Using advanced decryption methods such as AES-CBC, the dropper decodes hidden data to extract the ZiChatBot components, which include vcpktsvr.exe and libcef.dll. These files are subsequently stored within a vcpacket folder located under %LOCALAPPDATA%. Furthermore, the malware achieves persistence by establishing an auto-run entry in the current user’s Run registry key pointing to vcpktsvr.exe. This measure ensures that the malware can survive system reboots, continuing to function without raising suspicion.
To erase any traces of its initial execution, the malware deploys further obfuscation techniques by executing shellcode that identifies terminate.dll, deletes it, and removes any evidence of the malicious script from the installed library folder.
For Linux environments, the behavior mimics the Windows operation, though the dropper is packaged as terminate.so. The ZiChatBot is then placed as a single ELF executable at /tmp/obsHub/obs-check-update, where it sets its permissions and establishes a recurring cron job to execute every five minutes. This strategy enables it to persist without relying on traditional service managers.
One of the most notable characteristics of ZiChatBot is its innovative use of Zulip’s public REST APIs as its command-and-control (C2) channel, which diverges from the conventional use of attacker-controlled domains or virtual private servers (VPS). In Windows, the principal payload is encapsulated in libcef.dll, which is sideloaded by the seemingly legitimate vcpktsvr.exe and features a malicious export called cef_api_mash. This component initiates communications with the C2 channel by authenticating to Zulip using a hardcoded API token sent as an HTTP header within each request to a Zulip organization that is registered under the "helper" workspace.
Running with a minimal command set, ZiChatBot can retrieve shellcode from designated channel-topic pairs within Zulip and execute it within a new thread, acting effectively as a generic remote code loader. One Zulip topic is employed to transmit system information from infected hosts, while another is reserved for fetching the shellcode payload. After executing the shellcode successfully, the bot acknowledges the action by replying with a heart emoji to the original message, ingeniously camouflaging its activities as ordinary chat-bot interactions.
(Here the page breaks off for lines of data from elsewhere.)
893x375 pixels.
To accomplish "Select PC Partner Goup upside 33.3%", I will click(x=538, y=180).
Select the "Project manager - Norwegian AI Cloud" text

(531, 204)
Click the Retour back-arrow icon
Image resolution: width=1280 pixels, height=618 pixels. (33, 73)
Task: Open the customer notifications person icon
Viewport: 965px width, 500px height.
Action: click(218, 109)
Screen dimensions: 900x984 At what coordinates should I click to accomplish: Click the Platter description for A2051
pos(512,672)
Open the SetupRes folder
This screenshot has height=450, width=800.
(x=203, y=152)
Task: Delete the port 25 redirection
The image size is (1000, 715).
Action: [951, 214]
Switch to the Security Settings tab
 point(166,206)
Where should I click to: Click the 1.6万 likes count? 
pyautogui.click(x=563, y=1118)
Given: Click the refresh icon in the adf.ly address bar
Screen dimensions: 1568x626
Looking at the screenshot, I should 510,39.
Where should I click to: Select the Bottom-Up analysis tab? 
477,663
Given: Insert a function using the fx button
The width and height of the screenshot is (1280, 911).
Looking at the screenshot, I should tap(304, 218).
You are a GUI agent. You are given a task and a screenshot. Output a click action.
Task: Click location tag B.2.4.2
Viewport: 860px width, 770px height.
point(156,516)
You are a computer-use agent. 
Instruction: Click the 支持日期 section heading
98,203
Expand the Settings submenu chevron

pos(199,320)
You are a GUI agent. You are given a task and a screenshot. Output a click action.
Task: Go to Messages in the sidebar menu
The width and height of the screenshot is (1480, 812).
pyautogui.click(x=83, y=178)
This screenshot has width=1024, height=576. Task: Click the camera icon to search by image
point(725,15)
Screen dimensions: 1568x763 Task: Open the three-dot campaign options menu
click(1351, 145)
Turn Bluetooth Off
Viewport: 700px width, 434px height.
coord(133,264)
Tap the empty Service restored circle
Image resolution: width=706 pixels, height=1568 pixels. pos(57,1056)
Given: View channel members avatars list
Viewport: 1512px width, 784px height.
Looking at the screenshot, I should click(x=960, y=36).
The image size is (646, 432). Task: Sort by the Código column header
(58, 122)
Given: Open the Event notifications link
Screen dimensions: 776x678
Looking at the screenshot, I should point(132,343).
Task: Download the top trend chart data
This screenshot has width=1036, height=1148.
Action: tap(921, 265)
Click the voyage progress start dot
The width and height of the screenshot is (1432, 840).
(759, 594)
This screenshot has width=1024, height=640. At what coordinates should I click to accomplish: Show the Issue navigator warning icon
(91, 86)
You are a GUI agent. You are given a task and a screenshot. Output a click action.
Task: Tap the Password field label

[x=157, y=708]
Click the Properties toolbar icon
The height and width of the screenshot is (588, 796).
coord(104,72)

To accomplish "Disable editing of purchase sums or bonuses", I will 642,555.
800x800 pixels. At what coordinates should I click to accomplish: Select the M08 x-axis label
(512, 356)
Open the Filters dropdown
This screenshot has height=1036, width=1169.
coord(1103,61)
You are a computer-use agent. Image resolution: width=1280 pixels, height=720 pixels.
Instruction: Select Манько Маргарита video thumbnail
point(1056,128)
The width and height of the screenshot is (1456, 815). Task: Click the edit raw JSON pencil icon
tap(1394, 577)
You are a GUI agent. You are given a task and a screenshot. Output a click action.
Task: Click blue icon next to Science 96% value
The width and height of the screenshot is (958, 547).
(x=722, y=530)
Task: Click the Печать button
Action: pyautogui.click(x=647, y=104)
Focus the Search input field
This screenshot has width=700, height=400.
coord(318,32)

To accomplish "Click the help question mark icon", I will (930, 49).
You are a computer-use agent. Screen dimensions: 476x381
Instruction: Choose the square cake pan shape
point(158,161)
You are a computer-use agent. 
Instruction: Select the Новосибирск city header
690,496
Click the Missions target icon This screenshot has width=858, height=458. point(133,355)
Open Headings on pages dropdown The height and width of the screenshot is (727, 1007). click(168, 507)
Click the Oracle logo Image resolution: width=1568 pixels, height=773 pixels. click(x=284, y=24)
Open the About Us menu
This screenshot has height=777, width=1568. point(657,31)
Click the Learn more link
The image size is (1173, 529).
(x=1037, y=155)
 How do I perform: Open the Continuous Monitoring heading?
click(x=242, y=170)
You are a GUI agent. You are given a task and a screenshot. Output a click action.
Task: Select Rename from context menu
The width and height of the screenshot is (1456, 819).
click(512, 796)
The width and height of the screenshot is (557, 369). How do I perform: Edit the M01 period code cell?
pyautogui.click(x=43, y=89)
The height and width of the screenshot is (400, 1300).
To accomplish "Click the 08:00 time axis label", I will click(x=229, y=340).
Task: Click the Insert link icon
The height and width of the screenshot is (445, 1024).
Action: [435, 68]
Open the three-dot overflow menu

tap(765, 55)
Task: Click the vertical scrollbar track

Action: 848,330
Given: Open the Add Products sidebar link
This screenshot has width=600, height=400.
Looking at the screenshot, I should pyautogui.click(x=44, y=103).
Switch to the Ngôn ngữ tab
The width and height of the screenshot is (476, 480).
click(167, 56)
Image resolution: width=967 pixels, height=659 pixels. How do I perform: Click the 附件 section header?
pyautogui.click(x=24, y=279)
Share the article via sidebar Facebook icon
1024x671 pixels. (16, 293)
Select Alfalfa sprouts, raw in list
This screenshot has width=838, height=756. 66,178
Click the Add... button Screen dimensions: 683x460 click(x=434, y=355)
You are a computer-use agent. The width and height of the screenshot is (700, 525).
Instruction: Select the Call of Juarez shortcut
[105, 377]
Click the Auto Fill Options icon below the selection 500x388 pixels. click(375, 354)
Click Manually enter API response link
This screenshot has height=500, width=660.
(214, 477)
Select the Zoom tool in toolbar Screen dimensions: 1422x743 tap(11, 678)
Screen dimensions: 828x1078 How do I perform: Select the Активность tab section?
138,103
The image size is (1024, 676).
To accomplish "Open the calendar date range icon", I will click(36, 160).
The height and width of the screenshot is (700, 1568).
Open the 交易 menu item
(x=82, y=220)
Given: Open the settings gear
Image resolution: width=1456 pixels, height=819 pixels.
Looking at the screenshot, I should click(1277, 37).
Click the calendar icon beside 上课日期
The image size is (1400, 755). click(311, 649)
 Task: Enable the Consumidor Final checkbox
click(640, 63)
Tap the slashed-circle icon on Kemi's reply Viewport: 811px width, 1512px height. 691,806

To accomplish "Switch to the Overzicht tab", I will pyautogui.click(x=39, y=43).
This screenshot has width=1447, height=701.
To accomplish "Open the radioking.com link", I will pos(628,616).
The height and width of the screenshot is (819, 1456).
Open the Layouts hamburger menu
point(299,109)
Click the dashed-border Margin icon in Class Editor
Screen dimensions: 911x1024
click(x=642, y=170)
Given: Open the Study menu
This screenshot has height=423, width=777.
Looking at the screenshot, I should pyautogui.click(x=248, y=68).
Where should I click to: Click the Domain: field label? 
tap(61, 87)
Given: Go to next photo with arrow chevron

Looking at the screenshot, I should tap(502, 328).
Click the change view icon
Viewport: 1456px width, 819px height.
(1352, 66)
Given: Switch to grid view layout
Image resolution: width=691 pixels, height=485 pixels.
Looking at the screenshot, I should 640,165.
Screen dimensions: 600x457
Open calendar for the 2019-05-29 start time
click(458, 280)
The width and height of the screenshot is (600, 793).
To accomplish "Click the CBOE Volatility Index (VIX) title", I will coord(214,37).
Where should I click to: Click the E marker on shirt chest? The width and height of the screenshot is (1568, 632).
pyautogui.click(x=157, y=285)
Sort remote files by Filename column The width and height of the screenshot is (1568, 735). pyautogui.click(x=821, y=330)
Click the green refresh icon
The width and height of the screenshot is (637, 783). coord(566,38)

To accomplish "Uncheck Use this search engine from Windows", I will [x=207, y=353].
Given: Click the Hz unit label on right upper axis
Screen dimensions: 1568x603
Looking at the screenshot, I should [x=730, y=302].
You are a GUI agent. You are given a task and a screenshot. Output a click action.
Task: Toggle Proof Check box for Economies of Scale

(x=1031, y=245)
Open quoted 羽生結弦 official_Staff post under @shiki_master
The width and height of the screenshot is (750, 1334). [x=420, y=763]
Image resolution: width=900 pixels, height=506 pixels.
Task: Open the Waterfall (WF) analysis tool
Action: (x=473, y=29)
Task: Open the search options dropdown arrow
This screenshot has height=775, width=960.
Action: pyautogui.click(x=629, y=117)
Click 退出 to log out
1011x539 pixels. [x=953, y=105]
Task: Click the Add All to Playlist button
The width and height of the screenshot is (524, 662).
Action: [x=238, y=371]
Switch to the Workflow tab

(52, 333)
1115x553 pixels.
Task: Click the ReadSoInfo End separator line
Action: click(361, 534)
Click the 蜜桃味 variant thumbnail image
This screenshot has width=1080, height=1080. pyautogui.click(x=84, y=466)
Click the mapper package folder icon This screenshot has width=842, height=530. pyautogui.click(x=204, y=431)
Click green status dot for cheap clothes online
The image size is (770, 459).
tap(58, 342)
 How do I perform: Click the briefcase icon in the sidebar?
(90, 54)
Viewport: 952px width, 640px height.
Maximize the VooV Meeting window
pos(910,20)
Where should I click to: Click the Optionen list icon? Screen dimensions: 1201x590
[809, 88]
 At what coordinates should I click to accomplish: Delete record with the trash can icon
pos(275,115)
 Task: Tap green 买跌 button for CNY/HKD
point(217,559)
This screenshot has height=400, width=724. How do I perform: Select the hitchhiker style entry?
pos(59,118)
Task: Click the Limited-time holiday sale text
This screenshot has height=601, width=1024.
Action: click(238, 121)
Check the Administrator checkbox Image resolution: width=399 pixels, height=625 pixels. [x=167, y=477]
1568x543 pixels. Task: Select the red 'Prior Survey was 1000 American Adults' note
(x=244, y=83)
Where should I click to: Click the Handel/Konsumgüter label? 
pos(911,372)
Recent analysis using Kaspersky’s Threat Attribution Engine (KTAE) has indicated that the dropper used by ZiChatBot shares a striking 64% code similarity with a previously documented OceanLotus (APT32) dropper. OceanLotus, known for its strategic targeting of organizations within the Asia-Pacific region, has shown recent interest in extending its operations into the Middle East. The group has a notorious history of exploiting cloud and developer platforms, including prior campaigns that leveraged GitHub repositories for malicious purposes. Although attributing the malware to a specific group is approached cautiously, the technical overlaps strongly imply that ZiChatBot is likely part of OceanLotus’s ongoing initiative to diversify its supply chain and cloud-service-focused attack strategies.
The malicious PyPI packages have since been expunged, and the attacker’s “helper” Zulip organization has been deactivated, but the risk persists as previously compromised systems may still attempt to establish connections. Cybersecurity professionals are advised to block access to helper.zulipchat.com, extensively audit their environments for the identified package names and installation artifacts (such as vcpacket, vcpktsvr.exe, and /tmp/obsHub/obs-check-update), and fortify their defenses surrounding third-party Python dependencies to mitigate future attacks.